● **WHAT IS EXPECTED**
Return all of the data exactly as given.

● **MATERIAL PROVIDED**
[Start of Attachment]

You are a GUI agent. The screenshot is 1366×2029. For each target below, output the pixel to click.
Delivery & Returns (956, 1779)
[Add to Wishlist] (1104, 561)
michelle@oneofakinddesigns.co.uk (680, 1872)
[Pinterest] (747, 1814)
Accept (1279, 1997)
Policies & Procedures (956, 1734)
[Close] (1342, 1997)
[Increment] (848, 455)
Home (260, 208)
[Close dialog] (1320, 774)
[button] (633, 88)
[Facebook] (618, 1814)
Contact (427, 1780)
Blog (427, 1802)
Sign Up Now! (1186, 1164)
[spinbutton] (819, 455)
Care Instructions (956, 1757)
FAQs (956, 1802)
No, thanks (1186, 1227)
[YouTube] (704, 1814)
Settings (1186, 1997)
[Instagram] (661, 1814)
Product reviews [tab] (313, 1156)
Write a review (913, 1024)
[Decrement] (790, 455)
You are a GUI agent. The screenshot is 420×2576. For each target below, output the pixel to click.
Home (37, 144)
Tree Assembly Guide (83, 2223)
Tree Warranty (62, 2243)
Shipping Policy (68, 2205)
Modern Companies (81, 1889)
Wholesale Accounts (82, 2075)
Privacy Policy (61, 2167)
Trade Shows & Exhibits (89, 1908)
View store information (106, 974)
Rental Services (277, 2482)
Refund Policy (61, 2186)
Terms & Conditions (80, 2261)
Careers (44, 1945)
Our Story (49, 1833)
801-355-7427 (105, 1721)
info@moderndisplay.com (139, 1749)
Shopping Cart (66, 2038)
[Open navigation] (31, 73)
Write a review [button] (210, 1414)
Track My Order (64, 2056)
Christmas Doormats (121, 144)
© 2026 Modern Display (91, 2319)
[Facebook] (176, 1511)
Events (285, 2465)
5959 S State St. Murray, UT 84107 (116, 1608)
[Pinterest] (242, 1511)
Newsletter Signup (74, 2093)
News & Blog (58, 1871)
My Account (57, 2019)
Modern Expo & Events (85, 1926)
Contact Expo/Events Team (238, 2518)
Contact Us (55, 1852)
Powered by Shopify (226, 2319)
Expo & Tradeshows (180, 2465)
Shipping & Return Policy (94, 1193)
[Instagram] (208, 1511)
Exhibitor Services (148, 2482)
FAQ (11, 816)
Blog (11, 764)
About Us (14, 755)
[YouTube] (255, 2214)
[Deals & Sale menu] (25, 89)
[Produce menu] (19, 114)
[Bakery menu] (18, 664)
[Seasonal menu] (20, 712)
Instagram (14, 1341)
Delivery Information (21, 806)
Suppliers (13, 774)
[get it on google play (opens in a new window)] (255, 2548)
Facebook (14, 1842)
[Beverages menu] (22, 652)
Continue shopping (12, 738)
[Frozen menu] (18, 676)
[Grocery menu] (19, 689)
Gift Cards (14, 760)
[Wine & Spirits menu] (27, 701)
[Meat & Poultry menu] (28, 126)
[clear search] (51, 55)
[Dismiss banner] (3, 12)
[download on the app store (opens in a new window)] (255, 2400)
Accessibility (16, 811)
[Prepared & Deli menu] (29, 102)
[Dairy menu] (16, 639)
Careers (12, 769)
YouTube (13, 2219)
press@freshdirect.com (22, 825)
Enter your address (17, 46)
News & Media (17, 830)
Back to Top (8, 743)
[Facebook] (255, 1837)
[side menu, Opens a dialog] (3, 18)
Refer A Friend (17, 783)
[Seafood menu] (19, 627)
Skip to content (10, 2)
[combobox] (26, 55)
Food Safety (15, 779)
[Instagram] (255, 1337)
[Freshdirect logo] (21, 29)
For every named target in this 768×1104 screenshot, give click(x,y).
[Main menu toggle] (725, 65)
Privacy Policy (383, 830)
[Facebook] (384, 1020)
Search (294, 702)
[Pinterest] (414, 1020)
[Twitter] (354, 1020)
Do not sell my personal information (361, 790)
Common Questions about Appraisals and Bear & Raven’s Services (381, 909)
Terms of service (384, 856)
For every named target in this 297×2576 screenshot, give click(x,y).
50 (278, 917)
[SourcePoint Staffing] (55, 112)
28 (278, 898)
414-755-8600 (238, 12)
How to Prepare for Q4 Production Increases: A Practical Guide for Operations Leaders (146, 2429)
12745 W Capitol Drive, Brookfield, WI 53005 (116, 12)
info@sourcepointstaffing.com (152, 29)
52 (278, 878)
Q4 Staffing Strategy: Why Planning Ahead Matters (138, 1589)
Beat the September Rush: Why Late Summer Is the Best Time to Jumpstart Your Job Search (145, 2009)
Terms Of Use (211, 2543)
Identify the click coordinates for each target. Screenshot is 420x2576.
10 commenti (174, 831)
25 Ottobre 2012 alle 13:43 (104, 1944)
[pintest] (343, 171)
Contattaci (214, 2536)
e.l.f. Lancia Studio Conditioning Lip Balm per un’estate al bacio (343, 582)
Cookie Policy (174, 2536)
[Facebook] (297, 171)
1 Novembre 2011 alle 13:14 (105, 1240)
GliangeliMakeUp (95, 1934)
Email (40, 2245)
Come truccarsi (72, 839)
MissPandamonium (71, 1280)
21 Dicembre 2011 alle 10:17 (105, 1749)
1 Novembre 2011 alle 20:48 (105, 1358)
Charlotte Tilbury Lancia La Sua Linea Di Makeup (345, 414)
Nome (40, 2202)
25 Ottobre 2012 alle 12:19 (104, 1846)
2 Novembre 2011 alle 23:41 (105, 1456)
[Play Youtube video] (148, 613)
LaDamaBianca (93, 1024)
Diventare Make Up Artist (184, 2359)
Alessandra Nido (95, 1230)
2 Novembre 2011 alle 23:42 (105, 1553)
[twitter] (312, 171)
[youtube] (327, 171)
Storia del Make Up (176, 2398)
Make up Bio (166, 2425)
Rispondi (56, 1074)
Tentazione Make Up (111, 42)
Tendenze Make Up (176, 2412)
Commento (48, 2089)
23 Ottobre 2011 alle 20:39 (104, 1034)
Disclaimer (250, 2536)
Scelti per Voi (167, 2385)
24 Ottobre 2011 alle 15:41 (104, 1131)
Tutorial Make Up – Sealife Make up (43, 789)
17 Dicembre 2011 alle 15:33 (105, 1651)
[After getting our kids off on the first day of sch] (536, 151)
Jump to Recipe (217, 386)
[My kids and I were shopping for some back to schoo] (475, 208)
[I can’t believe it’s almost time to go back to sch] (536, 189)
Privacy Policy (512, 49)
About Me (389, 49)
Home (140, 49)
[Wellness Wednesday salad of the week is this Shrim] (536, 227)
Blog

[End of Attachment]

● **OUTPUT OF THE TASK**
You are a GUI agent. The screenshot is 1366×2029. For each target below, output the pixel to click.
Delivery & Returns (956, 1779)
[Add to Wishlist] (1104, 561)
michelle@oneofakinddesigns.co.uk (680, 1872)
[Pinterest] (747, 1814)
Accept (1279, 1997)
Policies & Procedures (956, 1734)
[Close] (1342, 1997)
[Increment] (848, 455)
Home (260, 208)
[Close dialog] (1320, 774)
[button] (633, 88)
[Facebook] (618, 1814)
Contact (427, 1780)
Blog (427, 1802)
Sign Up Now! (1186, 1164)
[spinbutton] (819, 455)
Care Instructions (956, 1757)
FAQs (956, 1802)
No, thanks (1186, 1227)
[YouTube] (704, 1814)
Settings (1186, 1997)
[Instagram] (661, 1814)
Product reviews [tab] (313, 1156)
Write a review (913, 1024)
[Decrement] (790, 455)
You are a GUI agent. The screenshot is 420×2576. For each target below, output the pixel to click.
Home (37, 144)
Tree Assembly Guide (83, 2223)
Tree Warranty (62, 2243)
Shipping Policy (68, 2205)
Modern Companies (81, 1889)
Wholesale Accounts (82, 2075)
Privacy Policy (61, 2167)
Trade Shows & Exhibits (89, 1908)
View store information (106, 974)
Rental Services (277, 2482)
Refund Policy (61, 2186)
Terms & Conditions (80, 2261)
Careers (44, 1945)
Our Story (49, 1833)
801-355-7427 (105, 1721)
info@moderndisplay.com (139, 1749)
Shopping Cart (66, 2038)
[Open navigation] (31, 73)
Write a review [button] (210, 1414)
Track My Order (64, 2056)
Christmas Doormats (121, 144)
© 2026 Modern Display (91, 2319)
[Facebook] (176, 1511)
Events (285, 2465)
5959 S State St. Murray, UT 84107 (116, 1608)
[Pinterest] (242, 1511)
Newsletter Signup (74, 2093)
News & Blog (58, 1871)
My Account (57, 2019)
Modern Expo & Events (85, 1926)
Contact Expo/Events Team (238, 2518)
Contact Us (55, 1852)
Powered by Shopify (226, 2319)
Expo & Tradeshows (180, 2465)
Shipping & Return Policy (94, 1193)
[Instagram] (208, 1511)
Exhibitor Services (148, 2482)
FAQ (11, 816)
Blog (11, 764)
About Us (14, 755)
[YouTube] (255, 2214)
[Deals & Sale menu] (25, 89)
[Produce menu] (19, 114)
[Bakery menu] (18, 664)
[Seasonal menu] (20, 712)
Instagram (14, 1341)
Delivery Information (21, 806)
Suppliers (13, 774)
[get it on google play (opens in a new window)] (255, 2548)
Facebook (14, 1842)
[Beverages menu] (22, 652)
Continue shopping (12, 738)
[Frozen menu] (18, 676)
[Grocery menu] (19, 689)
Gift Cards (14, 760)
[Wine & Spirits menu] (27, 701)
[Meat & Poultry menu] (28, 126)
[clear search] (51, 55)
[Dismiss banner] (3, 12)
[download on the app store (opens in a new window)] (255, 2400)
Accessibility (16, 811)
[Prepared & Deli menu] (29, 102)
[Dairy menu] (16, 639)
Careers (12, 769)
YouTube (13, 2219)
press@freshdirect.com (22, 825)
Enter your address (17, 46)
News & Media (17, 830)
Back to Top (8, 743)
[Facebook] (255, 1837)
[side menu, Opens a dialog] (3, 18)
Refer A Friend (17, 783)
[Seafood menu] (19, 627)
Skip to content (10, 2)
[combobox] (26, 55)
Food Safety (15, 779)
[Instagram] (255, 1337)
[Freshdirect logo] (21, 29)
For every named target in this 768×1104 screenshot, give click(x,y).
[Main menu toggle] (725, 65)
Privacy Policy (383, 830)
[Facebook] (384, 1020)
Search (294, 702)
[Pinterest] (414, 1020)
[Twitter] (354, 1020)
Do not sell my personal information (361, 790)
Common Questions about Appraisals and Bear & Raven’s Services (381, 909)
Terms of service (384, 856)
For every named target in this 297×2576 screenshot, give click(x,y).
50 (278, 917)
[SourcePoint Staffing] (55, 112)
28 (278, 898)
414-755-8600 (238, 12)
How to Prepare for Q4 Production Increases: A Practical Guide for Operations Leaders (146, 2429)
12745 W Capitol Drive, Brookfield, WI 53005 (116, 12)
info@sourcepointstaffing.com (152, 29)
52 (278, 878)
Q4 Staffing Strategy: Why Planning Ahead Matters (138, 1589)
Beat the September Rush: Why Late Summer Is the Best Time to Jumpstart Your Job Search (145, 2009)
Terms Of Use (211, 2543)
Identify the click coordinates for each target. Screenshot is 420x2576.
10 commenti (174, 831)
25 Ottobre 2012 alle 13:43 (104, 1944)
[pintest] (343, 171)
Contattaci (214, 2536)
e.l.f. Lancia Studio Conditioning Lip Balm per un’estate al bacio (343, 582)
Cookie Policy (174, 2536)
[Facebook] (297, 171)
1 Novembre 2011 alle 13:14 (105, 1240)
GliangeliMakeUp (95, 1934)
Email (40, 2245)
Come truccarsi (72, 839)
MissPandamonium (71, 1280)
21 Dicembre 2011 alle 10:17 (105, 1749)
1 Novembre 2011 alle 20:48 (105, 1358)
Charlotte Tilbury Lancia La Sua Linea Di Makeup (345, 414)
Nome (40, 2202)
25 Ottobre 2012 alle 12:19 (104, 1846)
2 Novembre 2011 alle 23:41 (105, 1456)
[Play Youtube video] (148, 613)
LaDamaBianca (93, 1024)
Diventare Make Up Artist (184, 2359)
Alessandra Nido (95, 1230)
2 Novembre 2011 alle 23:42 (105, 1553)
[twitter] (312, 171)
[youtube] (327, 171)
Storia del Make Up (176, 2398)
Make up Bio (166, 2425)
Rispondi (56, 1074)
Tentazione Make Up (111, 42)
Tendenze Make Up (176, 2412)
Commento (48, 2089)
23 Ottobre 2011 alle 20:39 (104, 1034)
Disclaimer (250, 2536)
Scelti per Voi (167, 2385)
24 Ottobre 2011 alle 15:41 (104, 1131)
Tutorial Make Up – Sealife Make up (43, 789)
17 Dicembre 2011 alle 15:33 (105, 1651)
[After getting our kids off on the first day of sch] (536, 151)
Jump to Recipe (217, 386)
[My kids and I were shopping for some back to schoo] (475, 208)
[I can’t believe it’s almost time to go back to sch] (536, 189)
Privacy Policy (512, 49)
About Me (389, 49)
Home (140, 49)
[Wellness Wednesday salad of the week is this Shrim] (536, 227)
Blog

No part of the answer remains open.